Humans have inherited this framework of behavior for whatever reasons, and I think that it is important to recognize what is going on here.  Apparently, the more a guy can out-quote another guy’s knowledge of film or sports or whatever, the more radiant his plumage appears to the society of women he is trying to impress.  Even when guys are in the company of other guys, they still do this, and as my friend and I came to the conclusion, it is for the express purpose of humiliating other men so that their public actions will appear more inhibited and psychologically inferior to the women for whom they will eventually compete.



Conclusion:  I wrote this article for the Wheaton Record way back when in February 1996.  It was fun to stumble upon this clip the other day and clean it up a bit for my blog.  I’m not really sure that I made a proper connection between Cocoa and the Yanomamo–in fact, I know I didn’t.  But I was in the early stages of learning the craft of writing, so I forgive myself. 

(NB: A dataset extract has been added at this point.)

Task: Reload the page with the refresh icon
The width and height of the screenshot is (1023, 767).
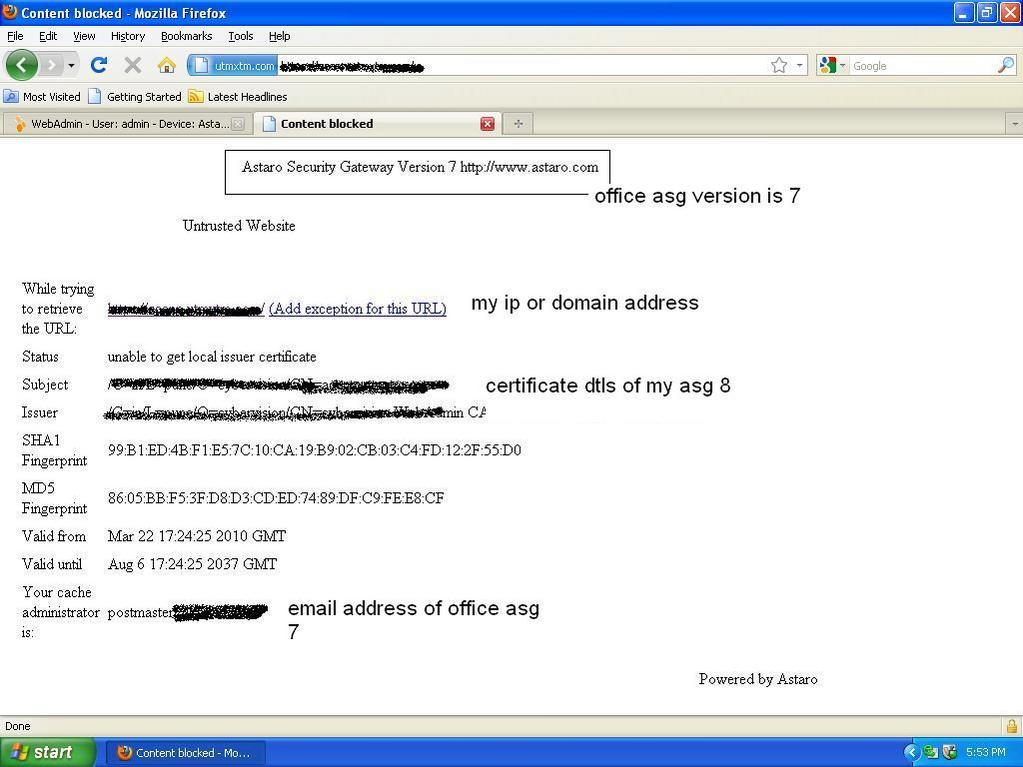Action: tap(98, 65)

I still vividly remember touching Cocoa’s hand and studying its fingernails and ears; so very, very human-like.  And I remember what it was like to make mental connections for the first time between animal and human behavior.  I look back on this article as the “first stone in the pyramid.”  It informed all future literary directions.  


Some authors coil up like threatened snakes at the sight of a piece of juvenilia.  I don’t.  I owe Cocoa the Gorilla and Dr. Hurd a great debt of thanks for helping to shape my creative mind.


Thus, I’m proud to make this article my first official blog.